TASK TO COMPLETE >> Format the lines of the records below, from the line containing "Open the '5" through the line containing "I will 453,716.", as a Markdown table with the columns Row and Text. Give each line's number in Row and the line itself in Text, and skip blank lines.

SUPPLIED MATERIAL >>
★ ★ ★ ★ ★
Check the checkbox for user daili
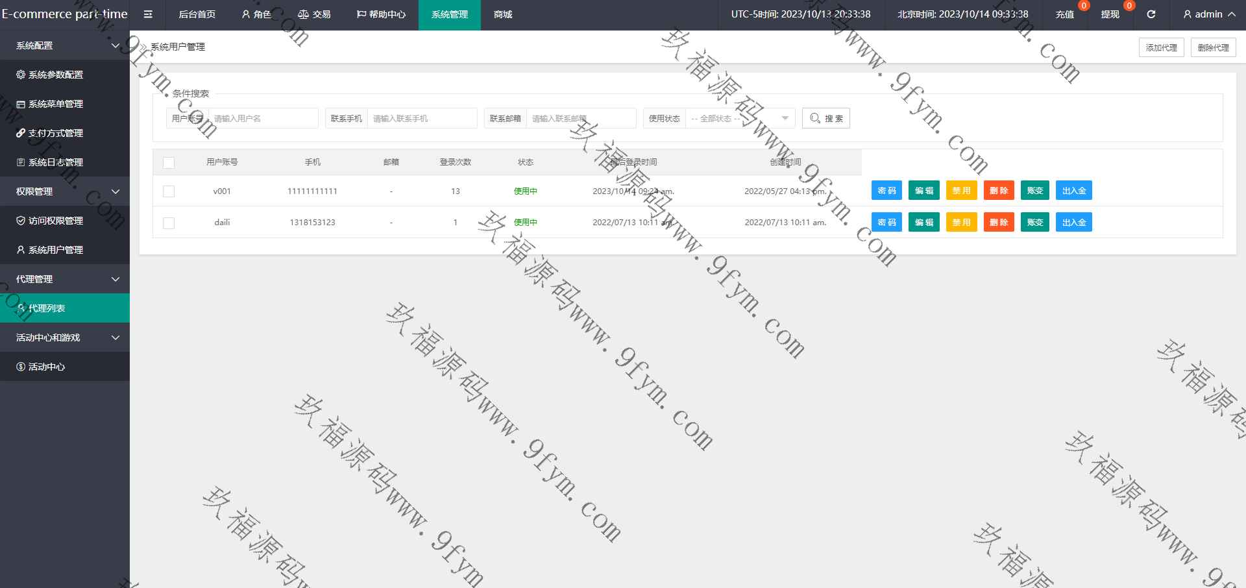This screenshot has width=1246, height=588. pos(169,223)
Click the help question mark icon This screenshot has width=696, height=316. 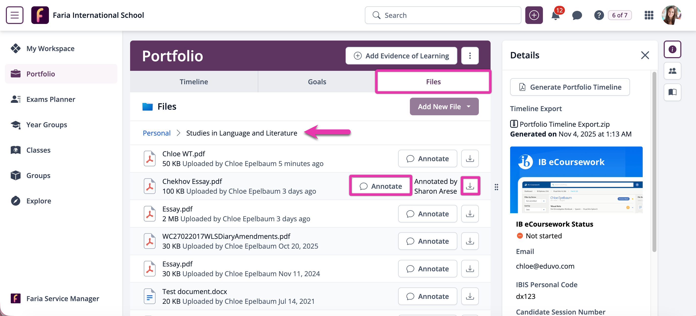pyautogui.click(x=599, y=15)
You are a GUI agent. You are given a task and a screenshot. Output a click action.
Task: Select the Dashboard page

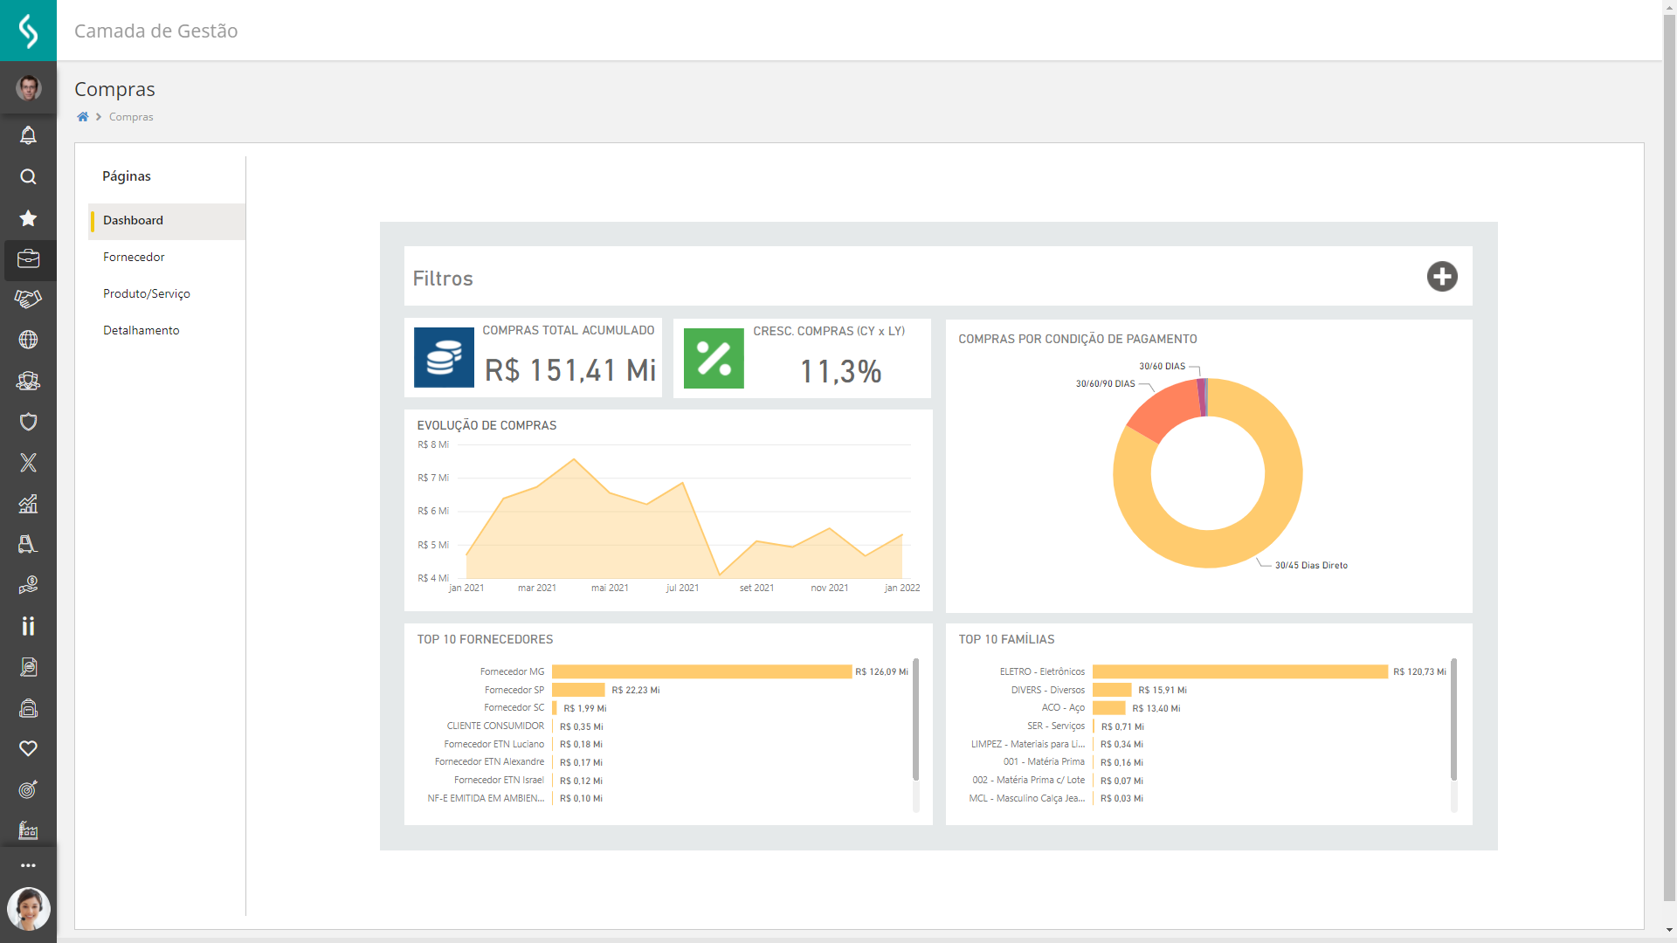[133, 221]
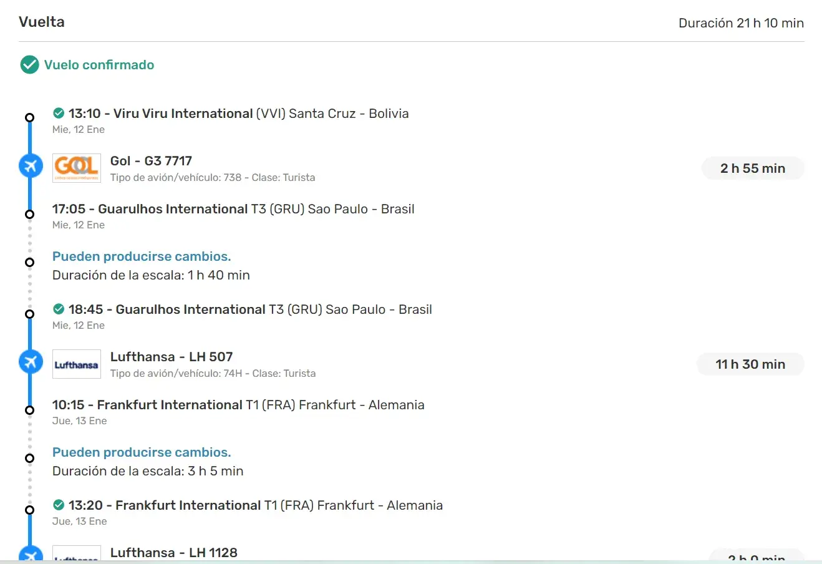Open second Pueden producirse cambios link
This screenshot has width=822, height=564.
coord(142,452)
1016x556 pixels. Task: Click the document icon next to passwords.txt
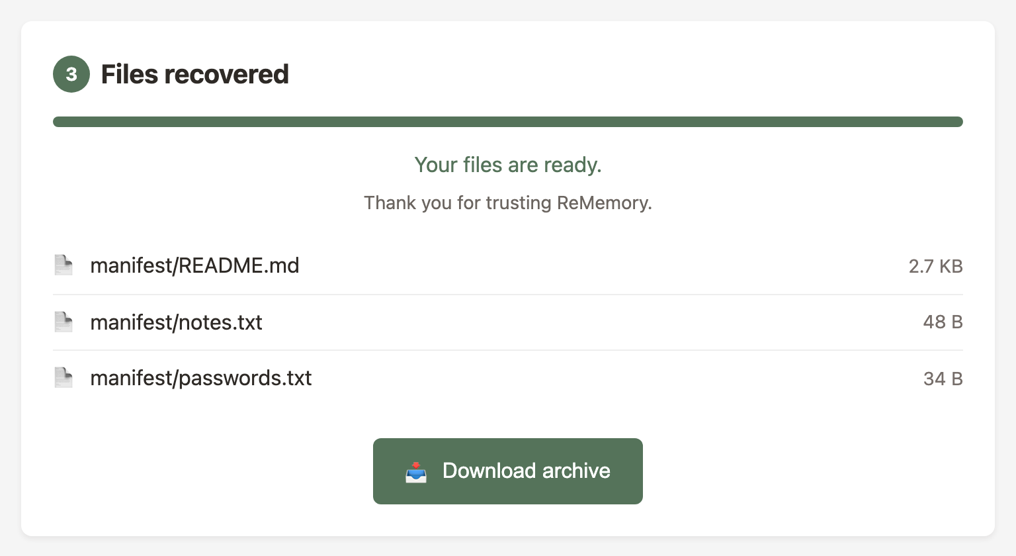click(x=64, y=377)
★ ★ ★ ★ ★
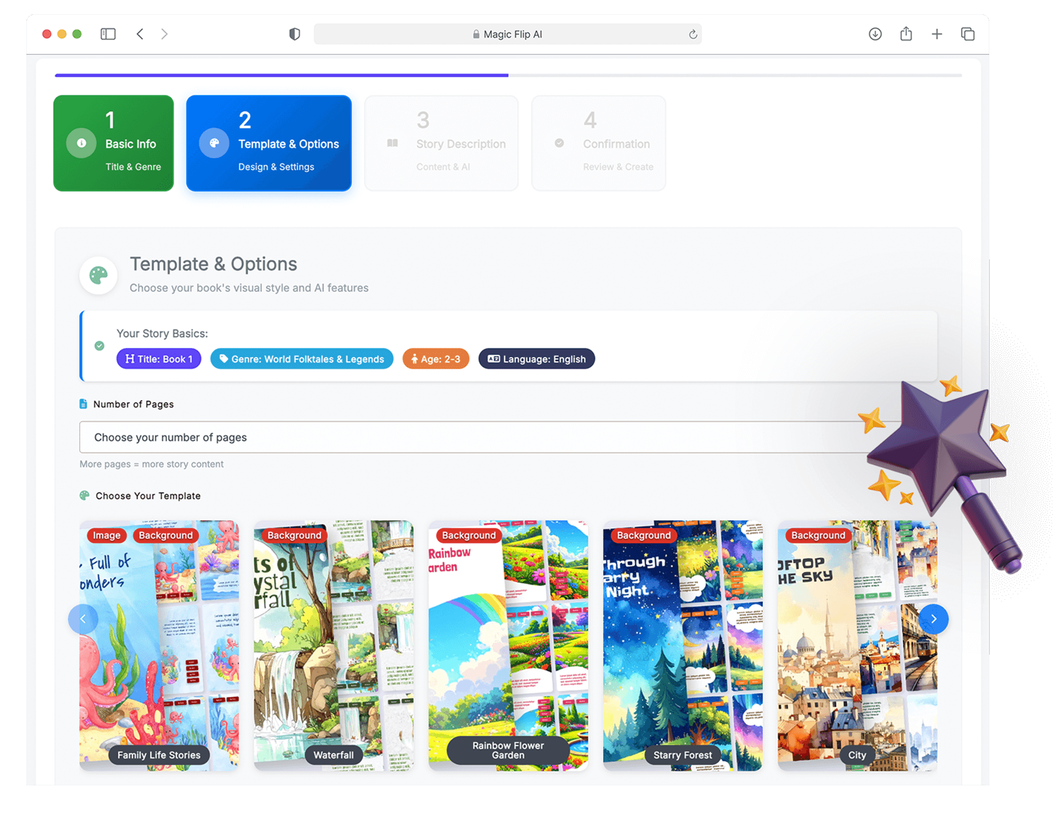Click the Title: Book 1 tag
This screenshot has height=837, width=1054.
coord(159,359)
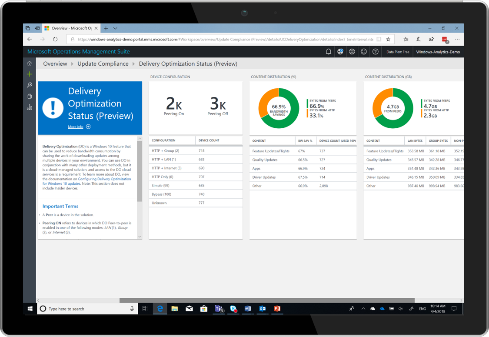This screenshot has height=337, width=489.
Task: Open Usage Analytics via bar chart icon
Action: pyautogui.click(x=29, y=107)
★ ★ ★ ★ ★
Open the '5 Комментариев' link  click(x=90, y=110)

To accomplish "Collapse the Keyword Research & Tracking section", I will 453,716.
★ ★ ★ ★ ★
COMPLETE RESPONSE >>
| Row | Text |
|---|---|
| 1 | Open the '5 Комментариев' link  click(x=90, y=110) |
| 2 | To accomplish "Collapse the Keyword Research & Tracking section", I will 453,716. |